Their married life is blissful and they wish to have a child. But Nirmala undergoes two traumatic pregnancies and both her infants are stillborn. During her third pregnancy a yogi tells her that because of an old curse she cannot have a child as long as she is with Ram Das. Greatly affected by this, she leaves the house on a stormy night. She ends up in a beggars’ community where with the help and care of a beggar-woman she is finally able to have a child. She is believed to be dead by Ram Das and her relatives.

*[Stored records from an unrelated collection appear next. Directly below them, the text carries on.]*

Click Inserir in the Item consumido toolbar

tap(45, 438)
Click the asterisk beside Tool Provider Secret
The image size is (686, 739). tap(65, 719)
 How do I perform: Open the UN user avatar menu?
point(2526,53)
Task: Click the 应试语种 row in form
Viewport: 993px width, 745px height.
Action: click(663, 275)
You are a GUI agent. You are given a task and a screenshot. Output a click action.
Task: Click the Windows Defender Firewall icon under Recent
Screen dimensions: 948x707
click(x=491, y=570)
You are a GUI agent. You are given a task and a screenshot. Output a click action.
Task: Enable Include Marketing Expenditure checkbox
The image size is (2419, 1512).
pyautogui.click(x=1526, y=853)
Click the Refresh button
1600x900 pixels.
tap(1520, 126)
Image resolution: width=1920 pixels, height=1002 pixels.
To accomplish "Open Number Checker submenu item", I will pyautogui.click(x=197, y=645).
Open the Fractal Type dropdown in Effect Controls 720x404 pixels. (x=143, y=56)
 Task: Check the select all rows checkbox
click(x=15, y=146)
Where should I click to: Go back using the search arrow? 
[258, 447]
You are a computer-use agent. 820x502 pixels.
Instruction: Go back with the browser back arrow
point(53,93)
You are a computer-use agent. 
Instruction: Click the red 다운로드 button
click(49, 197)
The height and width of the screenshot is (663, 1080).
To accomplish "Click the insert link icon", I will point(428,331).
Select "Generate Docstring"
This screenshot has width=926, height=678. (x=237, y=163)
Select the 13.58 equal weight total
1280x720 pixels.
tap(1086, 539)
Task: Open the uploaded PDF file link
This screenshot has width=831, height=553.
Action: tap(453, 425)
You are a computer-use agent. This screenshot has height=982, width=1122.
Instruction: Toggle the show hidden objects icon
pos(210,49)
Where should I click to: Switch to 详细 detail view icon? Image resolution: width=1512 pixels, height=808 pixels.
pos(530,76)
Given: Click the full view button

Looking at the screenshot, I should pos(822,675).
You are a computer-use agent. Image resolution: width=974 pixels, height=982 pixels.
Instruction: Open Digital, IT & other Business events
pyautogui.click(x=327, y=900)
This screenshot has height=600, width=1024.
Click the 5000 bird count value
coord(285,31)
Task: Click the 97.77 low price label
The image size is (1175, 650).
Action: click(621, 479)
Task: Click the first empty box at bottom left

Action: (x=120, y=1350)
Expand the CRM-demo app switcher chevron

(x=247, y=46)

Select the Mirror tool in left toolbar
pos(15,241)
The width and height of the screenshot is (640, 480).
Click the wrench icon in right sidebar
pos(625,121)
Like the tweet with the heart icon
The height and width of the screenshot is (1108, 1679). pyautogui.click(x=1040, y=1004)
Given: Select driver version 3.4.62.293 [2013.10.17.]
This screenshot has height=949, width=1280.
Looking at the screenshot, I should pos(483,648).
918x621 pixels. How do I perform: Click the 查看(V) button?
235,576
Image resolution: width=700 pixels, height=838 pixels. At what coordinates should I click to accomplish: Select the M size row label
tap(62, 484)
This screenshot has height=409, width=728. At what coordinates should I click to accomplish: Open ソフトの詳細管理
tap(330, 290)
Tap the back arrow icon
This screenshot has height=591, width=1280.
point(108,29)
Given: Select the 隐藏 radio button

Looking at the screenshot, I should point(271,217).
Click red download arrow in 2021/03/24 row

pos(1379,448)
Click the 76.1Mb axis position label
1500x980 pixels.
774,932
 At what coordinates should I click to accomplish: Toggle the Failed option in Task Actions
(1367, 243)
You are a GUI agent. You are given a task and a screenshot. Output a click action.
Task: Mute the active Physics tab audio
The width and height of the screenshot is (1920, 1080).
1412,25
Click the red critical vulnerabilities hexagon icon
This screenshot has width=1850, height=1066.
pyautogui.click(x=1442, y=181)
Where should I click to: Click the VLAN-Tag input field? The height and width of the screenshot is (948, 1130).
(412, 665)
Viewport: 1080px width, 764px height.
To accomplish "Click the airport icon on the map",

During the occasion of Sankranti, a fellow beggar takes her baby to aid in her begging when Nirmala (now known as Nimmi) is sleeping. On that fateful day, a depressed and restless Ram Das goes for a walk and encounters the woman with the child. Driven by pity when he learns that the child is an orphan, he pays the woman some money to let him adopt the child. Nirmala is traumatised by the disappearance of her child and never fully recovers from it.
Years later, Ram Das is out with his now grown up son and his family. His son is married and has a child of his own. Nirmala and her friend come to ask for alms, but a disturbed Nirmala mistakes her grandchild to be her child and tries to run away with him. In the ensuing altercation Ram Das realises her true identity and the two are finally reunited. The song Jeevan Hai Sangram sung by the beggars provides the major leitmotif for Nirmala’s story. She is finally able to overcome her struggles and be happy with her family.